La scalata parmigiana è stata condotta da mani italiane: per la parte industriale, Alberto Sala che ha guidato la Galbani e ora è direttore generale in Francia, per la strategia finanziaria Patrizia Micucci, responsabile dell’investment banking alla Société Générale. È lei ad avere consigliato di prendere in contropiede la cordata nazionale in corso di lenta, lentissima formazione, lanciando un’opa totale. Il via libera venuto da Silvio Berlusconi e Nicolas Sarkozy va a vantaggio dei francesi, ma nello stesso tempo li invita a trovare una mediazione. Martedì 3 maggio si è riunito il consiglio straordinario della Parmalat e l’amministratore delegato Enrico Bondi ha chiesto di alzare il prezzo a 2,8 per azione, lo stesso offerto ai fondi di investimento per la prima tranche del 29 per cento.

Besnier non è tipo da compromessi e va per le spicce. Ma non sempre i suoi metodi funzionano. Lo ha dimostrato l’assalto alla Yoplait, secondo produttore mondiale di yogurt: la cooperativa Sodiaal, proprietaria del 50 per cento, ha preferito l’americana General Mills (quella dei gelati Häagen-Dazs), nonostante gli allevatori in piazza contro l’imperialismo yankee, si dice spinti anche dalla Lactalis sotto l’occhio benevolo del ministro dell’Agricoltura Bruno Le Maire.
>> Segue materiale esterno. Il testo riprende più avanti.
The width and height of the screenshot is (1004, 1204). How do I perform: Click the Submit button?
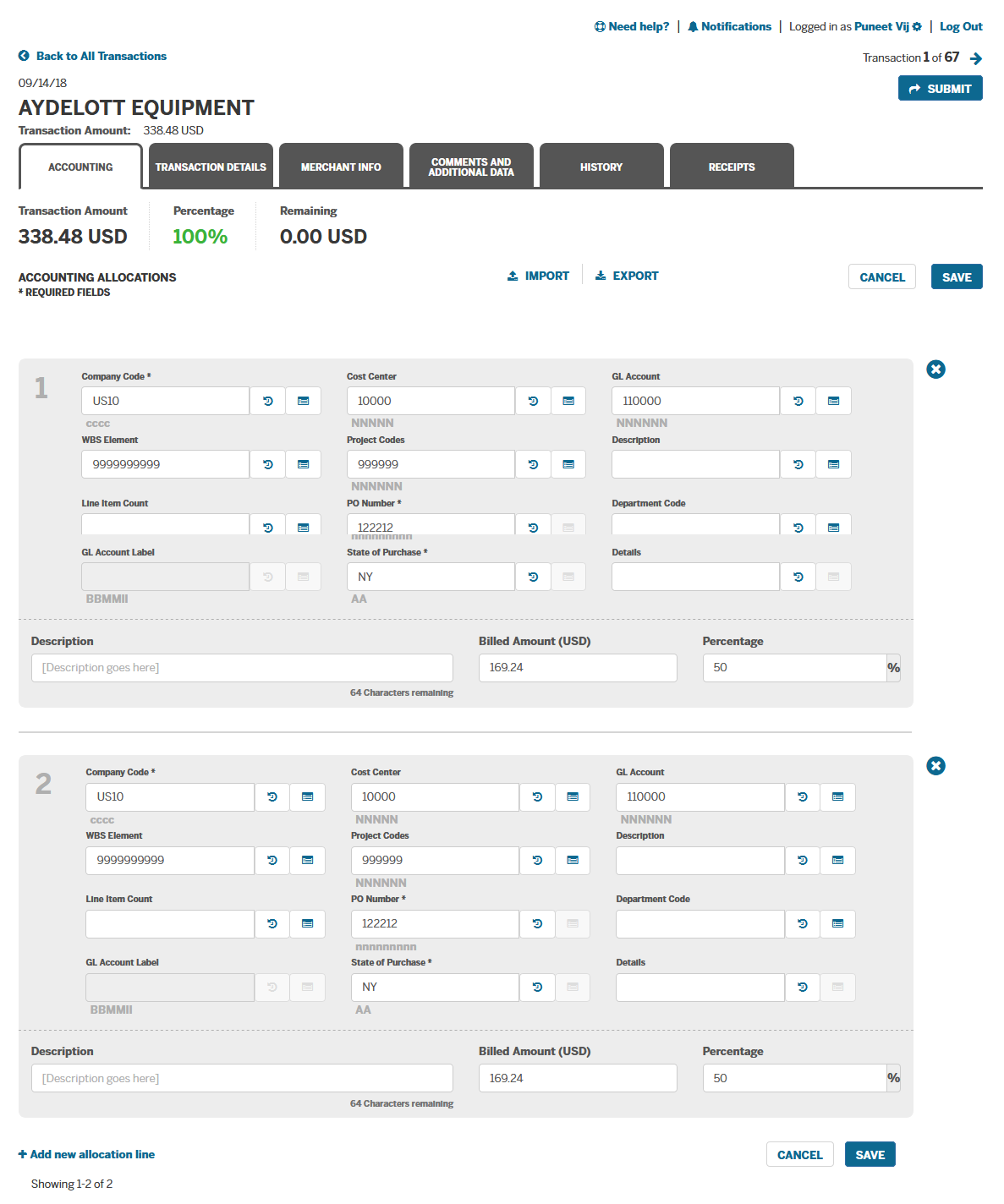(x=940, y=88)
Poche settimane per leccarsi le ferite, poi la campagna d’Italia, alla ricerca del riscatto. Come Carlo VIII nel lontano 1494, ha di fronte solo piccoli eserciti in guerra tra loro. Ma quante divisioni può dispiegare la Lactalis? Si chiede Les Echos: «Il gruppo possiede i mezzi finanziari per sostenere le sue ambizioni planetarie? La famiglia è davvero sola nel capitale?». Le risposte sono nelle carte che la Consob sta studiando. Intanto, il presidente Giuseppe Vegas rilegge Richelieu, secondo il quale la politica non è l’arte del possibile, ma «l’arte di rendere possibile quel che è necessario».